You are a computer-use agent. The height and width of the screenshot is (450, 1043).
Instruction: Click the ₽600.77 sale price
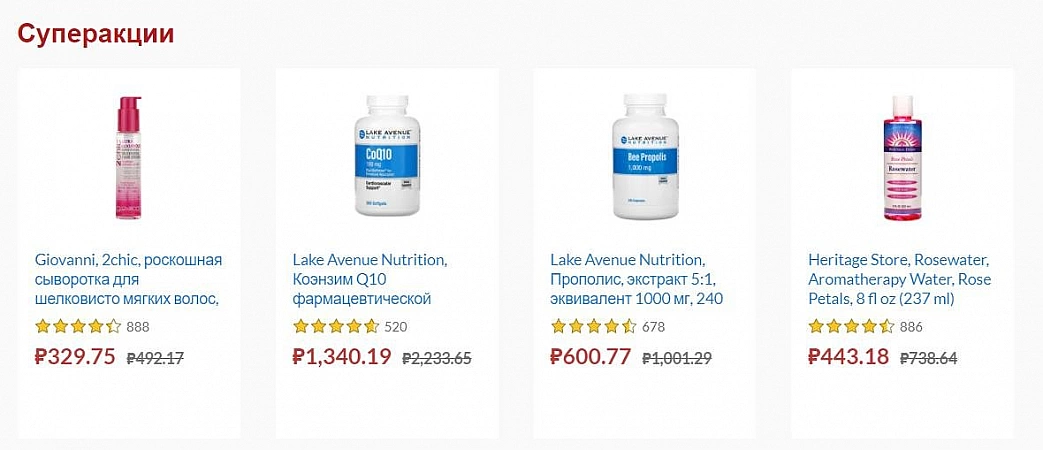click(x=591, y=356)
========================================
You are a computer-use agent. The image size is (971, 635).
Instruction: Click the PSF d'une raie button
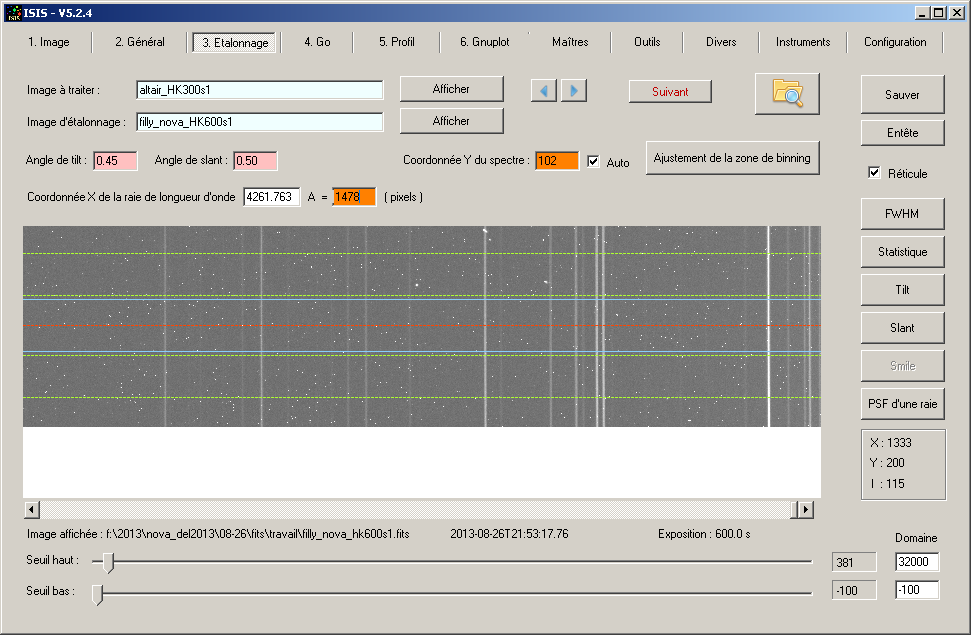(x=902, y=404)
========================================
• Requirement: Please tally the lines of the entries that contain the string "agent" and reply with the count alone.

• Finished task: 2